=== RECORDED DATA ===

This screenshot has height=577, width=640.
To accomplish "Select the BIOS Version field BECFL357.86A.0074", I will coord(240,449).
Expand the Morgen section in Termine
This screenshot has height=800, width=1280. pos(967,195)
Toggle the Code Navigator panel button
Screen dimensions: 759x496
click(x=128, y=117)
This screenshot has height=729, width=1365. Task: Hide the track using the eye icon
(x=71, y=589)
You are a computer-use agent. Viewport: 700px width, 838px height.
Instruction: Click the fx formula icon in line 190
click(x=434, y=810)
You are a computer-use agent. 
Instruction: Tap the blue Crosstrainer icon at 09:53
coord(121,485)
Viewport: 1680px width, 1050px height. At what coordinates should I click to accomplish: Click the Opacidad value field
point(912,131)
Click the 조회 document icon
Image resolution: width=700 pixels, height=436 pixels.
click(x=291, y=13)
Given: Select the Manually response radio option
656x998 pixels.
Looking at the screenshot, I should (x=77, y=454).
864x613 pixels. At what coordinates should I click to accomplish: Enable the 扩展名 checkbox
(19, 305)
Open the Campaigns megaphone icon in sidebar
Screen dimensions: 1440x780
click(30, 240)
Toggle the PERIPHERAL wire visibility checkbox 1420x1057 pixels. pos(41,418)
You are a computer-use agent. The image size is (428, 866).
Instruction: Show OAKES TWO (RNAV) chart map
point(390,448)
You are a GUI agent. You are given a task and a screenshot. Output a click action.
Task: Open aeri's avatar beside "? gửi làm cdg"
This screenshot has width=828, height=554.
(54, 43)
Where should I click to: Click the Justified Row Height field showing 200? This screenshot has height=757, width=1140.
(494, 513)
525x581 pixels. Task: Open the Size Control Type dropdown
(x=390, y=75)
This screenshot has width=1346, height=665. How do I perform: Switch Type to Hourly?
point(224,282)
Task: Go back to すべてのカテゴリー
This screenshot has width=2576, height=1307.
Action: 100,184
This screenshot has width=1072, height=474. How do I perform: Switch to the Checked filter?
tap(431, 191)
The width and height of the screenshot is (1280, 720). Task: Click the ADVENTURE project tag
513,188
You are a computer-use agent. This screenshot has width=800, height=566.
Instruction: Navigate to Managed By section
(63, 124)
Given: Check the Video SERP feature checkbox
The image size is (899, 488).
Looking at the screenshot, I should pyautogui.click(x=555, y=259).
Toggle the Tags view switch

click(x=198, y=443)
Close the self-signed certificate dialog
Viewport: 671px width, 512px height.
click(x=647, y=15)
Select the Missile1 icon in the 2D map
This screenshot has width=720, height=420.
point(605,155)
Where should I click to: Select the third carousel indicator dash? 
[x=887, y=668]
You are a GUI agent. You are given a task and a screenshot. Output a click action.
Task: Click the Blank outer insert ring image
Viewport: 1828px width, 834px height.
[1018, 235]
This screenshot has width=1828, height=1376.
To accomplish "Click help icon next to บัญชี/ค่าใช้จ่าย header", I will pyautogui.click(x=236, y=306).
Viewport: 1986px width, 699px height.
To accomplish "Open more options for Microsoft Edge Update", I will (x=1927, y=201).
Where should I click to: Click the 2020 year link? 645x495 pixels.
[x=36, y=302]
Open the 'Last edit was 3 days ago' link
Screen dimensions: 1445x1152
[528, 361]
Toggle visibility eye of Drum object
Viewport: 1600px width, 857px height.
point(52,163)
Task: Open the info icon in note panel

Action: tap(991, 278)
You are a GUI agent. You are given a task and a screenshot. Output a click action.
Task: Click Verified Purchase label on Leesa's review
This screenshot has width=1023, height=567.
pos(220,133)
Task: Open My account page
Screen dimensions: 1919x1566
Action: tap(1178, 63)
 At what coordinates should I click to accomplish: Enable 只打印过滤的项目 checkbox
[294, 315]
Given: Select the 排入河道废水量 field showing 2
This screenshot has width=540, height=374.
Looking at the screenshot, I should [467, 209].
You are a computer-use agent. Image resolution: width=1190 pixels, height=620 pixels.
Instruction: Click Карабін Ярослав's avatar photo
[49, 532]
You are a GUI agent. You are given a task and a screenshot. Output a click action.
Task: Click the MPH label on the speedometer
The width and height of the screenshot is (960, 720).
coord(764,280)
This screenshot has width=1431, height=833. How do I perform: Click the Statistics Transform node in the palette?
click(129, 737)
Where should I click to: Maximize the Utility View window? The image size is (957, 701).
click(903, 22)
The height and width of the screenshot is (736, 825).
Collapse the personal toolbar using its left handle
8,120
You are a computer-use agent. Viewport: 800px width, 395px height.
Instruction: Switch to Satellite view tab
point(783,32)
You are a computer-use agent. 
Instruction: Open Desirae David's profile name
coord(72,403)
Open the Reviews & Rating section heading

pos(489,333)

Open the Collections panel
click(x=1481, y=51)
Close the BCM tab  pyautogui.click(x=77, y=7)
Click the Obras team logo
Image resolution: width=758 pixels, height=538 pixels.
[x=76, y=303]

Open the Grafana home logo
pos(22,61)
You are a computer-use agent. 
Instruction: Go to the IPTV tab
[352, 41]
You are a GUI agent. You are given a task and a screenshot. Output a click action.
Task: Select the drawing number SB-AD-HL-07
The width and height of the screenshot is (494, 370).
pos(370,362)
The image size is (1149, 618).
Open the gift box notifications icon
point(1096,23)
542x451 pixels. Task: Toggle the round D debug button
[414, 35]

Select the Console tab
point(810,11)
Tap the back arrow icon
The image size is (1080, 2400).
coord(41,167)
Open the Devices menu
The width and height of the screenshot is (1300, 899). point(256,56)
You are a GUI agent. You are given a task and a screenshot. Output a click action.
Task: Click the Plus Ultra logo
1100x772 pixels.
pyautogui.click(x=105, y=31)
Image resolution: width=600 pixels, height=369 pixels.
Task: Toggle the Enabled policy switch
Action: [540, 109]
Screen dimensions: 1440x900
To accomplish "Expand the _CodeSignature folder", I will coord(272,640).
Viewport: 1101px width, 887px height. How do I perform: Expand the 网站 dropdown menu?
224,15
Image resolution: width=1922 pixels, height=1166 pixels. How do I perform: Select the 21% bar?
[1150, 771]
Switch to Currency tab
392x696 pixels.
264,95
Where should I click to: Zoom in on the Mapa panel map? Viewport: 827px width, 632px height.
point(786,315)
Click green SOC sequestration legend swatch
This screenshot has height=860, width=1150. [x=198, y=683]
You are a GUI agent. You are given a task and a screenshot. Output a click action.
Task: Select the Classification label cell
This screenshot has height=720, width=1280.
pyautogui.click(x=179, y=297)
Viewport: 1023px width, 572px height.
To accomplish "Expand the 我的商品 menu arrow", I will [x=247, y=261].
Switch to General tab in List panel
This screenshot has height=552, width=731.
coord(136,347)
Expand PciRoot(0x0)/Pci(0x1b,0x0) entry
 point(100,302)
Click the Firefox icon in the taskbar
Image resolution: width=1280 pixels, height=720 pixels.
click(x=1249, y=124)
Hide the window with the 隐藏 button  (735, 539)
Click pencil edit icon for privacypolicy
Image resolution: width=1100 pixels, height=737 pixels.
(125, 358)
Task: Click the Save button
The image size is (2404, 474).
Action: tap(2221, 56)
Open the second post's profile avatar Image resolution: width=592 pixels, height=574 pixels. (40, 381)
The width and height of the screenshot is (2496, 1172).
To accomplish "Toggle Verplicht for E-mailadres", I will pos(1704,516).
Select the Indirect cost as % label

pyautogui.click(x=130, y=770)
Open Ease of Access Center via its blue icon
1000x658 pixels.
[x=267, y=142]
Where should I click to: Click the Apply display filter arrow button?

===

▶ _AIM OF THE TASK_: Produce an exact copy of the entries above.

▶ _RESULT_:
This screenshot has height=577, width=640.
To accomplish "Select the BIOS Version field BECFL357.86A.0074", I will coord(240,449).
Expand the Morgen section in Termine
This screenshot has height=800, width=1280. pos(967,195)
Toggle the Code Navigator panel button
Screen dimensions: 759x496
click(x=128, y=117)
This screenshot has height=729, width=1365. Task: Hide the track using the eye icon
(x=71, y=589)
You are a computer-use agent. Viewport: 700px width, 838px height.
Instruction: Click the fx formula icon in line 190
click(x=434, y=810)
You are a computer-use agent. 
Instruction: Tap the blue Crosstrainer icon at 09:53
coord(121,485)
Viewport: 1680px width, 1050px height. At what coordinates should I click to accomplish: Click the Opacidad value field
point(912,131)
Click the 조회 document icon
Image resolution: width=700 pixels, height=436 pixels.
click(x=291, y=13)
Given: Select the Manually response radio option
656x998 pixels.
Looking at the screenshot, I should (x=77, y=454).
864x613 pixels. At what coordinates should I click to accomplish: Enable the 扩展名 checkbox
(19, 305)
Open the Campaigns megaphone icon in sidebar
Screen dimensions: 1440x780
click(30, 240)
Toggle the PERIPHERAL wire visibility checkbox 1420x1057 pixels. pos(41,418)
You are a computer-use agent. The image size is (428, 866).
Instruction: Show OAKES TWO (RNAV) chart map
point(390,448)
You are a GUI agent. You are given a task and a screenshot. Output a click action.
Task: Open aeri's avatar beside "? gửi làm cdg"
This screenshot has width=828, height=554.
(54, 43)
Where should I click to: Click the Justified Row Height field showing 200? This screenshot has height=757, width=1140.
(494, 513)
525x581 pixels. Task: Open the Size Control Type dropdown
(x=390, y=75)
This screenshot has width=1346, height=665. How do I perform: Switch Type to Hourly?
point(224,282)
Task: Go back to すべてのカテゴリー
This screenshot has width=2576, height=1307.
Action: 100,184
This screenshot has width=1072, height=474. How do I perform: Switch to the Checked filter?
tap(431, 191)
The width and height of the screenshot is (1280, 720). Task: Click the ADVENTURE project tag
513,188
You are a computer-use agent. This screenshot has width=800, height=566.
Instruction: Navigate to Managed By section
(63, 124)
Given: Check the Video SERP feature checkbox
The image size is (899, 488).
Looking at the screenshot, I should pyautogui.click(x=555, y=259).
Toggle the Tags view switch

click(x=198, y=443)
Close the self-signed certificate dialog
Viewport: 671px width, 512px height.
click(x=647, y=15)
Select the Missile1 icon in the 2D map
This screenshot has width=720, height=420.
point(605,155)
Where should I click to: Select the third carousel indicator dash? 
[x=887, y=668]
You are a GUI agent. You are given a task and a screenshot. Output a click action.
Task: Click the Blank outer insert ring image
Viewport: 1828px width, 834px height.
[1018, 235]
This screenshot has width=1828, height=1376.
To accomplish "Click help icon next to บัญชี/ค่าใช้จ่าย header", I will pyautogui.click(x=236, y=306).
Viewport: 1986px width, 699px height.
To accomplish "Open more options for Microsoft Edge Update", I will (x=1927, y=201).
Where should I click to: Click the 2020 year link? 645x495 pixels.
[x=36, y=302]
Open the 'Last edit was 3 days ago' link
Screen dimensions: 1445x1152
[528, 361]
Toggle visibility eye of Drum object
Viewport: 1600px width, 857px height.
point(52,163)
Task: Open the info icon in note panel

Action: tap(991, 278)
You are a GUI agent. You are given a task and a screenshot. Output a click action.
Task: Click Verified Purchase label on Leesa's review
This screenshot has width=1023, height=567.
pos(220,133)
Task: Open My account page
Screen dimensions: 1919x1566
Action: tap(1178, 63)
 At what coordinates should I click to accomplish: Enable 只打印过滤的项目 checkbox
[294, 315]
Given: Select the 排入河道废水量 field showing 2
This screenshot has width=540, height=374.
Looking at the screenshot, I should [467, 209].
You are a computer-use agent. Image resolution: width=1190 pixels, height=620 pixels.
Instruction: Click Карабін Ярослав's avatar photo
[49, 532]
You are a GUI agent. You are given a task and a screenshot. Output a click action.
Task: Click the MPH label on the speedometer
The width and height of the screenshot is (960, 720).
coord(764,280)
This screenshot has width=1431, height=833. How do I perform: Click the Statistics Transform node in the palette?
click(129, 737)
Where should I click to: Maximize the Utility View window? The image size is (957, 701).
click(903, 22)
The height and width of the screenshot is (736, 825).
Collapse the personal toolbar using its left handle
8,120
You are a computer-use agent. Viewport: 800px width, 395px height.
Instruction: Switch to Satellite view tab
point(783,32)
You are a computer-use agent. 
Instruction: Open Desirae David's profile name
coord(72,403)
Open the Reviews & Rating section heading

pos(489,333)

Open the Collections panel
click(x=1481, y=51)
Close the BCM tab  pyautogui.click(x=77, y=7)
Click the Obras team logo
Image resolution: width=758 pixels, height=538 pixels.
[x=76, y=303]

Open the Grafana home logo
pos(22,61)
You are a computer-use agent. 
Instruction: Go to the IPTV tab
[352, 41]
You are a GUI agent. You are given a task and a screenshot. Output a click action.
Task: Select the drawing number SB-AD-HL-07
The width and height of the screenshot is (494, 370).
pos(370,362)
The image size is (1149, 618).
Open the gift box notifications icon
point(1096,23)
542x451 pixels. Task: Toggle the round D debug button
[414, 35]

Select the Console tab
point(810,11)
Tap the back arrow icon
The image size is (1080, 2400).
coord(41,167)
Open the Devices menu
The width and height of the screenshot is (1300, 899). point(256,56)
You are a GUI agent. You are given a task and a screenshot. Output a click action.
Task: Click the Plus Ultra logo
1100x772 pixels.
pyautogui.click(x=105, y=31)
Image resolution: width=600 pixels, height=369 pixels.
Task: Toggle the Enabled policy switch
Action: [540, 109]
Screen dimensions: 1440x900
To accomplish "Expand the _CodeSignature folder", I will coord(272,640).
Viewport: 1101px width, 887px height. How do I perform: Expand the 网站 dropdown menu?
224,15
Image resolution: width=1922 pixels, height=1166 pixels. How do I perform: Select the 21% bar?
[1150, 771]
Switch to Currency tab
392x696 pixels.
264,95
Where should I click to: Zoom in on the Mapa panel map? Viewport: 827px width, 632px height.
point(786,315)
Click green SOC sequestration legend swatch
This screenshot has height=860, width=1150. [x=198, y=683]
You are a GUI agent. You are given a task and a screenshot. Output a click action.
Task: Select the Classification label cell
This screenshot has height=720, width=1280.
pyautogui.click(x=179, y=297)
Viewport: 1023px width, 572px height.
To accomplish "Expand the 我的商品 menu arrow", I will [x=247, y=261].
Switch to General tab in List panel
This screenshot has height=552, width=731.
coord(136,347)
Expand PciRoot(0x0)/Pci(0x1b,0x0) entry
 point(100,302)
Click the Firefox icon in the taskbar
Image resolution: width=1280 pixels, height=720 pixels.
click(x=1249, y=124)
Hide the window with the 隐藏 button  (735, 539)
Click pencil edit icon for privacypolicy
Image resolution: width=1100 pixels, height=737 pixels.
(125, 358)
Task: Click the Save button
The image size is (2404, 474).
Action: tap(2221, 56)
Open the second post's profile avatar Image resolution: width=592 pixels, height=574 pixels. (40, 381)
The width and height of the screenshot is (2496, 1172).
To accomplish "Toggle Verplicht for E-mailadres", I will pos(1704,516).
Select the Indirect cost as % label

pyautogui.click(x=130, y=770)
Open Ease of Access Center via its blue icon
1000x658 pixels.
[x=267, y=142]
Where should I click to: Click the Apply display filter arrow button?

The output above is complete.